Tony Danker, head of the CBI: “Businesses have completely reassessed their capitalism”

The director-general of Britain’s largest business group on how to solve labour shortages, stimulate growth, and why it can finally work with Labour.

By Sebastian Shehadi

In a speech at University College London yesterday (23 January), Tony Danker, the director-general of Britain’s largest business group, the Confederation of British Industry (CBI), politely but firmly criticised the government’s economic policy failings – particularly around growth in the green sector.

Britain has a record number of job vacancies, yet an unemployment rate that remains stubbornly low – but Danker thinks he knows the solution. “We need a system that assesses the skills the economy needs,” Danker told me. “Step two: we need an assessment of how much those skills can be met, practically, by the British workforce.” If a skills gap is found, Danker said the government should use fixed-term migration in the short term, then put a skills policy in place to even out imbalances.

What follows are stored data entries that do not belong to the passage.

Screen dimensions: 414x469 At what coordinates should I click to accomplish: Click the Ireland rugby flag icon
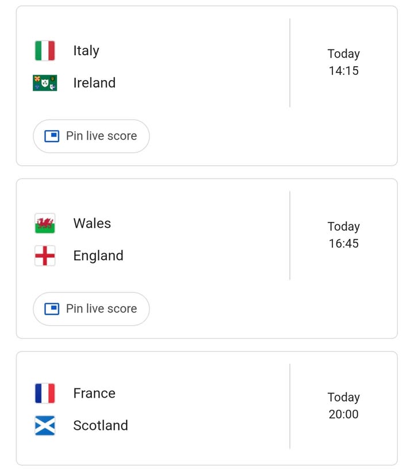45,83
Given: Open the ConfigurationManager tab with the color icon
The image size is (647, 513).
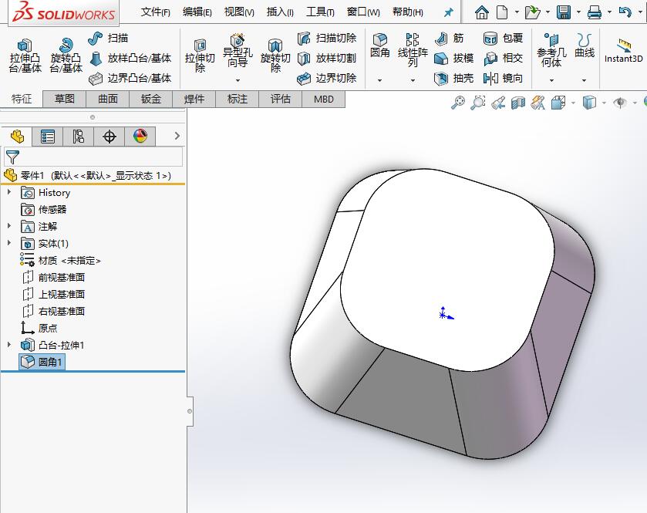Looking at the screenshot, I should tap(138, 136).
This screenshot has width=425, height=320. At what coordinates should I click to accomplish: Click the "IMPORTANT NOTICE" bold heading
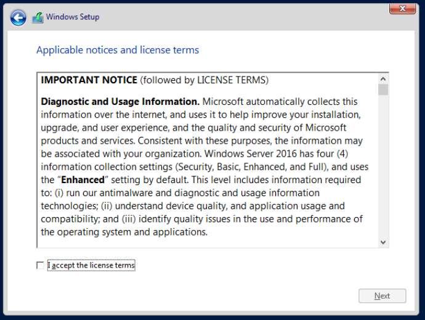(x=89, y=80)
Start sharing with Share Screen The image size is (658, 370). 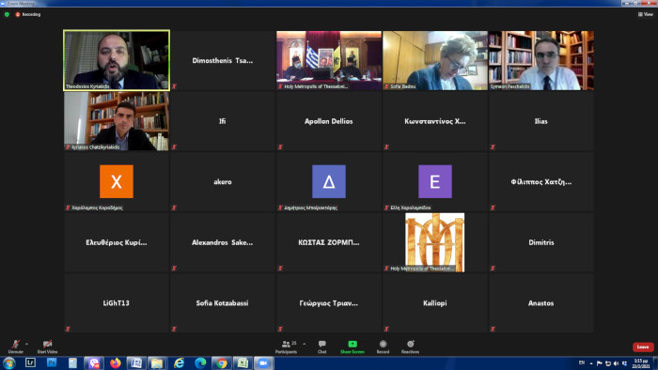click(x=353, y=347)
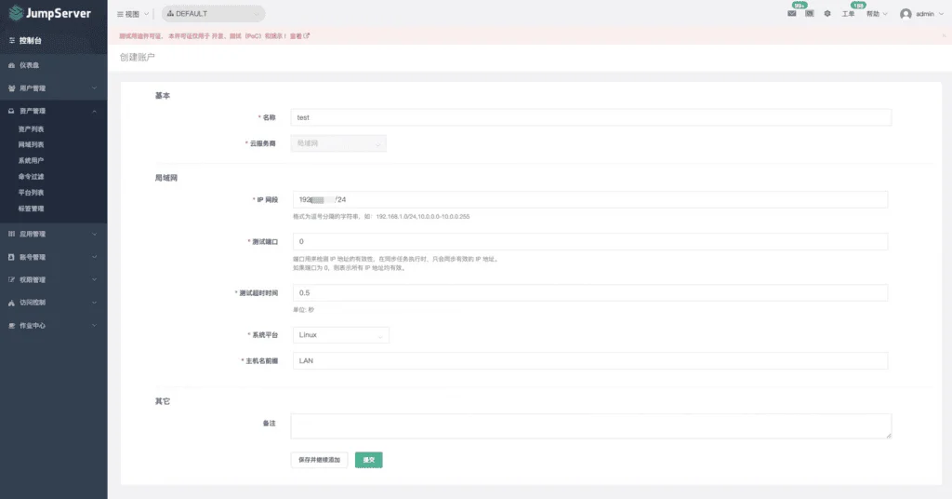Click 保存并继续添加 button
This screenshot has height=499, width=952.
(320, 460)
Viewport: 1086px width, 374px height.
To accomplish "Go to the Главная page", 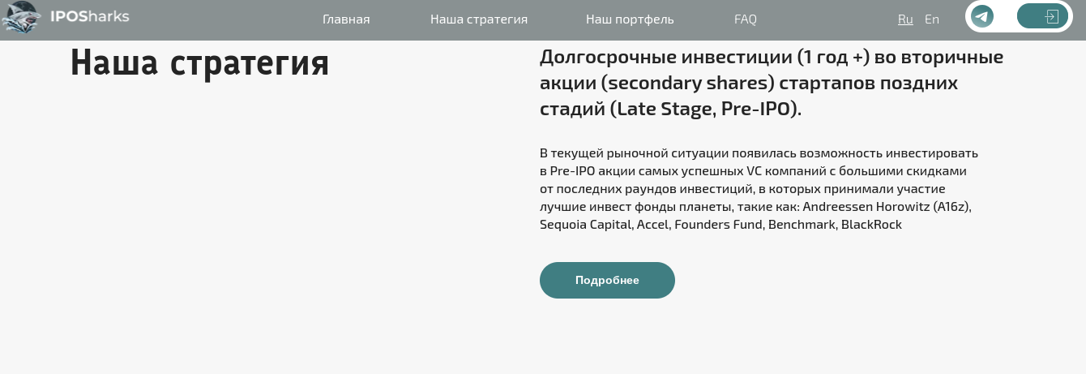I will pyautogui.click(x=346, y=19).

In November, Danker, whose organisation represents 190,000 companies, joined the chief executive of Next, Simon Wolfson, and Guy Hands, the billionaire owner of the private equity firm Terra Firma, in calling for eased immigration rules to help fill job vacancies.

Danker believes all politicians know these gaps require more foreign workers, but that, politically, they feel compelled to sound tough on immigration. In his speech, the head of CBI called the government’s ambition for a “high-wage, high-skill economy… an empty promise”. He added: “The debate from parliament is understandably, but regretfully, not tackling the issues. It’s playing politics with the issues.”

Although Danker’s organisation came out against Brexit, he sees little point in “re-prosecuting” a 2016 argument – although he said to me that it has “not been good” for the economy. “Brexit… was the moment the political classes said sovereignty was more important than the economy, and that is entirely legitimate in a democratic process.”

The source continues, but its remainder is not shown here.